Somehow it is all out of place up here on this balcony, I have been waiting, and I continue to wait.
The wind blows and I am carried away, looking down at myself from above. I am sitting on decorative iron, in front of a decorative table, which has been laid with a small square of white linen.
The breeze rushes through my hair and I slap the tablecloth to keep it from flying away. In the next instant I am snatching my napkin and placing my foot on my purse and the balcony shudders.
The night is so dark, there are no clouds in the sky, each pinpoint of light from the stars shines down clearly. A glow from the restaurant lights up my face, partial shadows pervade, and I wait.
Thirsty I lift up my glass to find that it is full of wriggling creatures, I gasp but drink anyway then ask the waiter for more.
I am above it all, exclusive, privileged to be here, then why does the balcony feel as though it will shudder and fall.

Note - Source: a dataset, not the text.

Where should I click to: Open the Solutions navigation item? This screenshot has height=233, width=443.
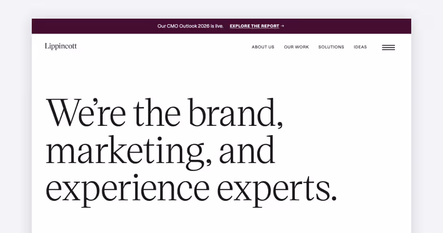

Creaking and swaying, wood rotting away, yet I wait. Then it suddenly becomes clear to me, I am in the wrong place.
Am I really up there in that balcony, why would I be as I walk past I can see that it wouldn't fit a table at all.
I contemplate this as images move past my view, the ocean, stark blue vivid colored fish on the wall. The overhanging shades of the stores on Center St., I ponder these things as I get in my car to drive home.